Rezension

Wild Wild West in New Jersey

Die unvergleichliche Miss Kopp schlägt zurück - Amy Stewart

Die unvergleichliche Miss Kopp schlägt zurück
von Amy Stewart

Bewertet mit 3 Sternen

Die Welt am Beginn der Moderne jäh unterbrochen durch den Großen Krieg. Während sich in Europa um 1915 die Soldaten millionenfach abschlachteten, hatten die USA noch gut zwei Jahre Gnadenfrist, bevor sie in den Ersten Weltkrieg eintraten. Amy Stewarts historischer Krimi spielt 1915 in New Jersey und es stellt sich unverzüglich ein Wild-West-Gefühl ein, welches offensichtlich die Wörter Sheriff und Deputy bei mir triggern. Ich habe anfänglich etwas zu tun, mir die richtige Zeit vorzustellen und hänge zwischendurch immer mal wieder ein paar Jahrzehnte zurück. Frauen haben 1915 in den Vereinigten Staaten noch nicht all zu viel zu melden, aber immerhin scheint sich allmählich eine Veränderung einzustellen und daran nicht ganz unbeteiligt: Constance Kopp. Sie steht kurz davor der erste weibliche Deputy von New Jersey zu werden und ausgerechnet ihr passiert der Fehler, dass ein Krimineller aus der Gefangenschaft von Sheriff Heath entkommen konnte. Sollte Matthesius nicht bald wieder hinter Schloss und Riegel sitzen, müsste der Sheriff seinen Zellenplatz übernehmen und für Constance wäre es dann endgültig vorbei mit der Karriere bei der Polizei. Also zieht sie auf eigene Faust los und versucht ihren Fehler wieder auszubügeln.

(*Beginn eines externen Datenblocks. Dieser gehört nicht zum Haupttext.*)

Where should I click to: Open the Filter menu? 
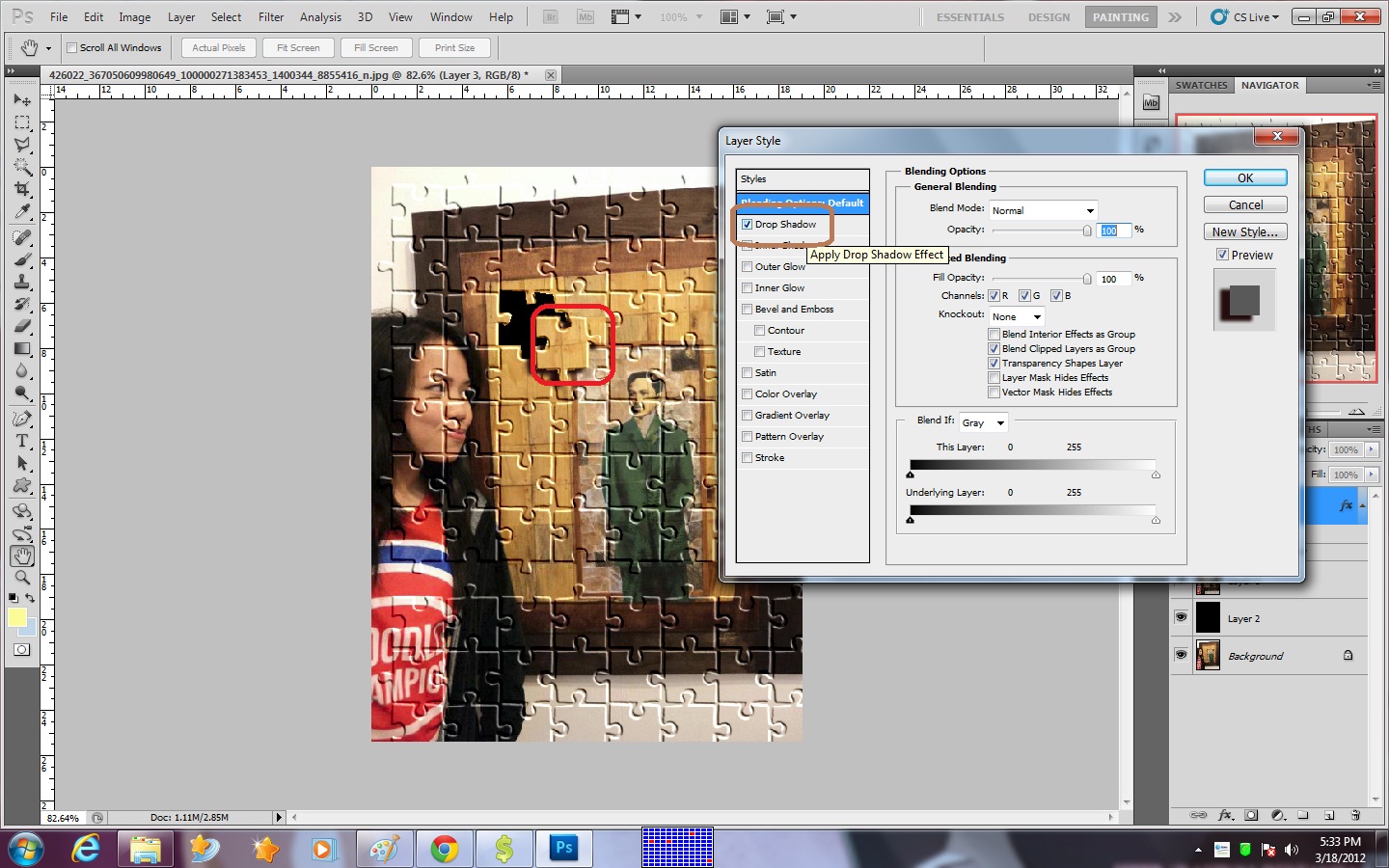click(271, 16)
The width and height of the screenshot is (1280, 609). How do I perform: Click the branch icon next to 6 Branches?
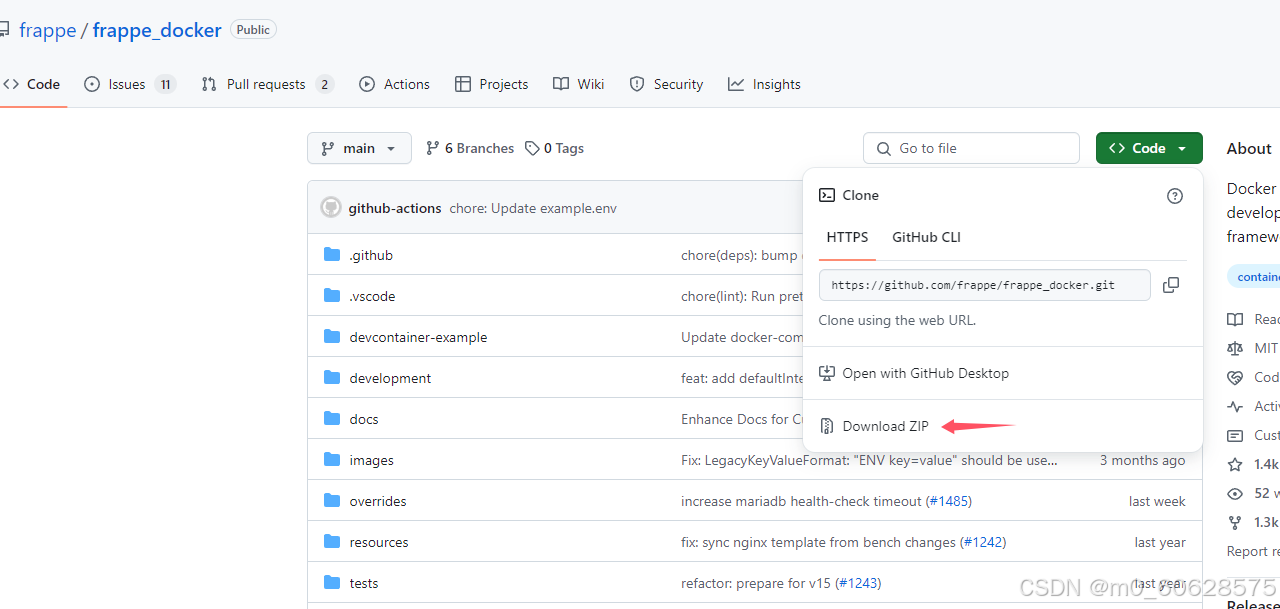pos(432,147)
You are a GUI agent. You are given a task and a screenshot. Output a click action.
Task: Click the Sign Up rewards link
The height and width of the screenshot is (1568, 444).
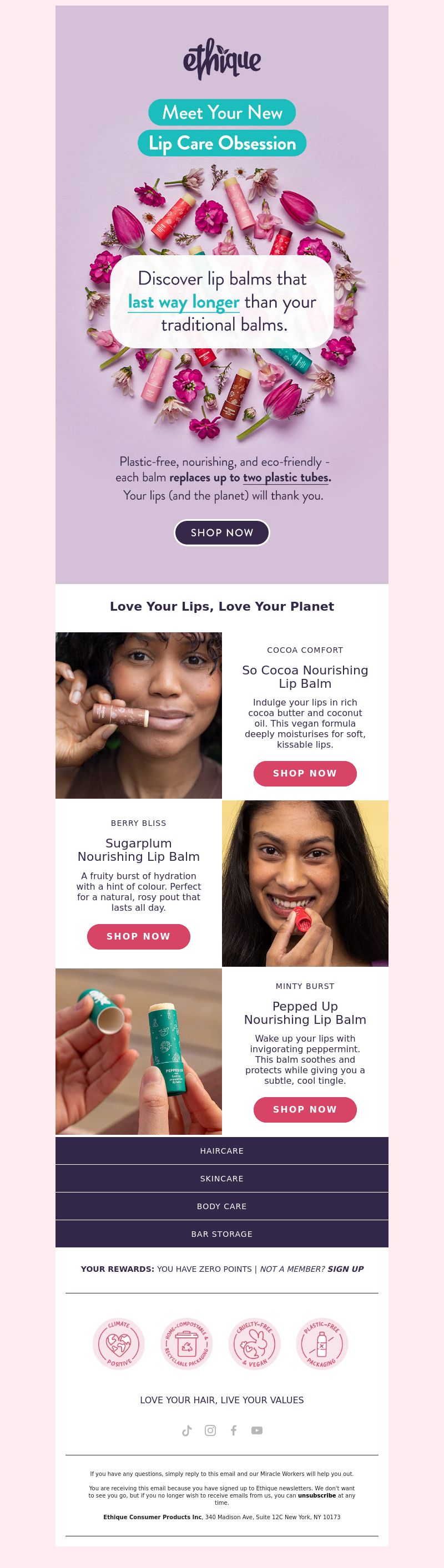[345, 1269]
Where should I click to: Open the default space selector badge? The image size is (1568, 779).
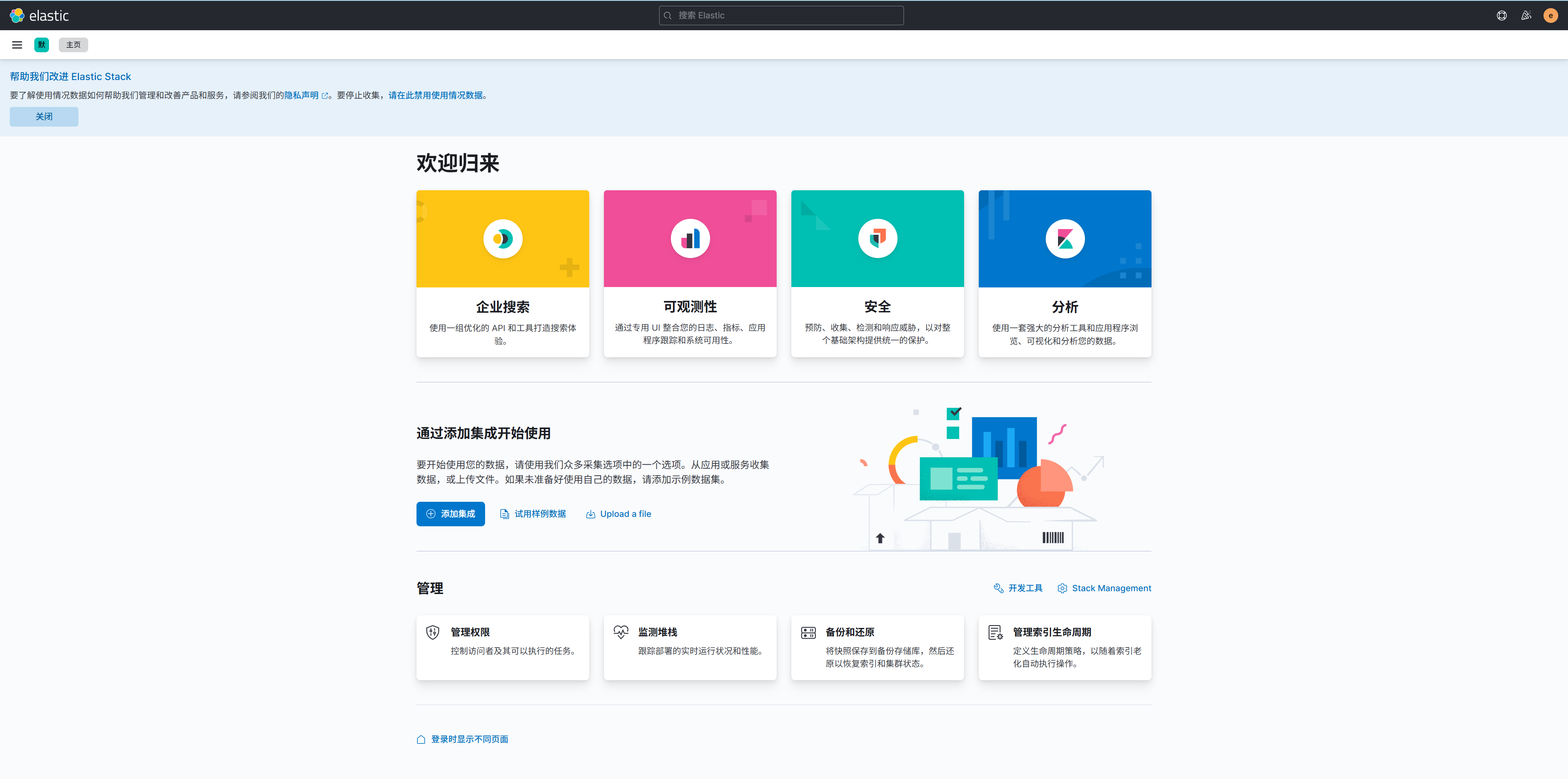tap(41, 45)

Es ist ein spannender Kontrast den Amy Stewart da für uns Leser aufmacht und zwar in vielerlei Hinsicht. Constance lebt mit ihren Schwestern Norma und Fleurette etwas außerhalb vom Hauptschauplatz Hackensack, New Jersey. Fleurette ist wesentlich jünger als ihre Schwestern und Ich-Erzählerin Constance deutet an, dass sie ihre Tochter ist und Fleurette selbst nichts davon ahnt. Während die Moderne längst Einzug gehalten hat z.B. mit den Automobilen, die allmählich den Kutschen ordentlich den Rang ablaufen und den Straßenverkehr für Mensch und Tier wesentlich gefährlicher gestalten, kann sich Constances Familie kein Auto leisten. Damit sind die Wege zwischen Bett und Arbeit wesentlich beschwerlicher für Constance und schon hat sich bei mir wieder das Wild-West-Gefühl eingestellt. Dabei ist die Metropole New York und mit ihr das Elend der armen Einwanderer aus Europa nicht weit. Stewart beschreibt während Constances Verbrecherjagd den Schmelztiegel Amerika äußerst eindrucksvoll. Die Elendsviertel der großen Stadt, die reichen Quartiere, Hotels nur für Frauen – zu ihrem Schutz natürlich, die überkommenen Vorstellungen von Familie und Tugend des vergangenen 19. Jahrhunderts, die sehr wohl noch fest in den Köpfen der Menschen stecken und gegen die ein immer größer werdender Teil der Frauen aufbegehrt. Die historischen Komponenten des Romans sind für mich nahezu spannender als die Jagd von Constance nach dem entflohenen Sträfling. Es ist ein passender leicht antiquiert wirkender Erzählton und eine Frauenfigur im Zentrum, die zwischen Unsicherheit und Selbstüberschätzung absolut sympathisch hin und her schwankt. Ebenso spannend die zwischenmenschlichen Beziehungen, die Stewart zwischen ihren Figuren andeutet und die viel Raum für Interpretationen, Spekulationen und Romanfortsetzungen lässt. Ein absolut unterhaltsames Abenteuer im Wilden Westen von New Jersey.